■ **AIM OF THE EXERCISE**
Using the word "Instagram" as the filter, copy each matching line from the records.
[PROVIDED INFORMATION Boundary: Start]
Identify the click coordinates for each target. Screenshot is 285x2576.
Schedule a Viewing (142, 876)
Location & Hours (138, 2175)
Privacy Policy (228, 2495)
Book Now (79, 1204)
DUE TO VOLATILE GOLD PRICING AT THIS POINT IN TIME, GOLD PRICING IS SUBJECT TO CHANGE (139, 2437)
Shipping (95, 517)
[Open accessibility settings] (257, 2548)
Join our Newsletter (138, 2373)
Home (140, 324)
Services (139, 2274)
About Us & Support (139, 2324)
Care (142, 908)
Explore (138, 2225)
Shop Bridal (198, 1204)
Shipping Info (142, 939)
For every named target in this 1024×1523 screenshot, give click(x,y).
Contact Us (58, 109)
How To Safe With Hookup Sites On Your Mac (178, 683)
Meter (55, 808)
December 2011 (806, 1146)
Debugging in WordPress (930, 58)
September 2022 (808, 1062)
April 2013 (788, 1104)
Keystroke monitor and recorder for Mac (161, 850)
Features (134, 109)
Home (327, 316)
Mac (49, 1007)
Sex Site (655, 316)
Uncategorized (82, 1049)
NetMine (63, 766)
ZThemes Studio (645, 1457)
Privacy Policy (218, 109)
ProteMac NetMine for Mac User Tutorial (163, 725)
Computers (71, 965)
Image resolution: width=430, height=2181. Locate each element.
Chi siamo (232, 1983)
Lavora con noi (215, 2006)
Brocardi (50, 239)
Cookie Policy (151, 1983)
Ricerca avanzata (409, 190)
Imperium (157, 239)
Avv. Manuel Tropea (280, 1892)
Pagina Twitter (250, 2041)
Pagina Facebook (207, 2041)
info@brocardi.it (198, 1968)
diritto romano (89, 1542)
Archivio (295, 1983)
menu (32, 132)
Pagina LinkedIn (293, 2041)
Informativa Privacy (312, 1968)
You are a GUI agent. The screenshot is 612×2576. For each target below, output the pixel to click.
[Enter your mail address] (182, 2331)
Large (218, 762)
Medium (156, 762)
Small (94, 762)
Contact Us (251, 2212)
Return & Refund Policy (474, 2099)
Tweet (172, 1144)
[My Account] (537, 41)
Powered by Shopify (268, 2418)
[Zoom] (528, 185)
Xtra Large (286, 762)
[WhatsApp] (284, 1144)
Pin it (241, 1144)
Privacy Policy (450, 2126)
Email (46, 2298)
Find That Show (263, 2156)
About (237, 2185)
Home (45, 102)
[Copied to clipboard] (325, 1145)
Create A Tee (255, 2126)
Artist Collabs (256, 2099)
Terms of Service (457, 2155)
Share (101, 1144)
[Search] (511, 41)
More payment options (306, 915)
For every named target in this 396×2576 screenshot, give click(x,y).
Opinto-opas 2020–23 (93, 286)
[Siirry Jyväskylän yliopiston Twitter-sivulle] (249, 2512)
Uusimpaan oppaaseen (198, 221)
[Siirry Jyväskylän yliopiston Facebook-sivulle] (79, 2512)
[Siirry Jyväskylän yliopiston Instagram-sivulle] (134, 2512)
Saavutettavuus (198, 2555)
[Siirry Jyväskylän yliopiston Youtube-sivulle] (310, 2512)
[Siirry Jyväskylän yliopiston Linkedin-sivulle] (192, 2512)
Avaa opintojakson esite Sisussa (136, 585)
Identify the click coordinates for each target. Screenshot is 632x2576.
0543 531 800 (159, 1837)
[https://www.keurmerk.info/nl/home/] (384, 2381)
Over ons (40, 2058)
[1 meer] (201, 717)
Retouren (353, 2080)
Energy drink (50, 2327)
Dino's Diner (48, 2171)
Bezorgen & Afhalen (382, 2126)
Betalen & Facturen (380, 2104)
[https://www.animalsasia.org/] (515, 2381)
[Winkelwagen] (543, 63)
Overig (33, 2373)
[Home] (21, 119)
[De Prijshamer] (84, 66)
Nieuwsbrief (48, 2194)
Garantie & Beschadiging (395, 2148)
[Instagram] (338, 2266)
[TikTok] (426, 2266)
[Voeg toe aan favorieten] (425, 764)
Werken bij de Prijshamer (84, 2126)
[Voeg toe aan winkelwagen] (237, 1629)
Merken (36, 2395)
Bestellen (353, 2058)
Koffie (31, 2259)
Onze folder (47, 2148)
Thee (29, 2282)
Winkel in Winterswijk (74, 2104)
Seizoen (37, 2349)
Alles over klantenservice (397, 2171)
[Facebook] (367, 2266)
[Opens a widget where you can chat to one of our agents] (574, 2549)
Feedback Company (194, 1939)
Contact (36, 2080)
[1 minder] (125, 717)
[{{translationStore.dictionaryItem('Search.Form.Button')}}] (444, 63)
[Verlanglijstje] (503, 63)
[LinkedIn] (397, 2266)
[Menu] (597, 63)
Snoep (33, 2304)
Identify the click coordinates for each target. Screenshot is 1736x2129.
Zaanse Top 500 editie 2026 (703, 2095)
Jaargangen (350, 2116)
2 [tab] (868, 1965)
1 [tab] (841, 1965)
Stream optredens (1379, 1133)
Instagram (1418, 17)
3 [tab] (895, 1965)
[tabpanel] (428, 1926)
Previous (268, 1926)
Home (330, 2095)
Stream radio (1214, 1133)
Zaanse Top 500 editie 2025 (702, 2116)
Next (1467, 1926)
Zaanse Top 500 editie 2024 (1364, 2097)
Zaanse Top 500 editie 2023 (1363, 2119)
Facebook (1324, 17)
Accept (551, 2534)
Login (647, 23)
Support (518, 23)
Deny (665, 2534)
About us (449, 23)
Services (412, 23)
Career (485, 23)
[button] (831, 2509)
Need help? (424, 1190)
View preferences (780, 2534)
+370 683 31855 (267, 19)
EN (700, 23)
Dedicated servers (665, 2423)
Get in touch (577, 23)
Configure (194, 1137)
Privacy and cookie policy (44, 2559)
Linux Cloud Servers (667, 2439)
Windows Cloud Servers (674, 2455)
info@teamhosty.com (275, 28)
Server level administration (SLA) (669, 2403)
[PROVIDED INFORMATION Boundary: End]
■ **ANSWER SPACE**
[Siirry Jyväskylän yliopiston Instagram-sivulle] (134, 2512)
[Instagram] (338, 2266)
Instagram (1418, 17)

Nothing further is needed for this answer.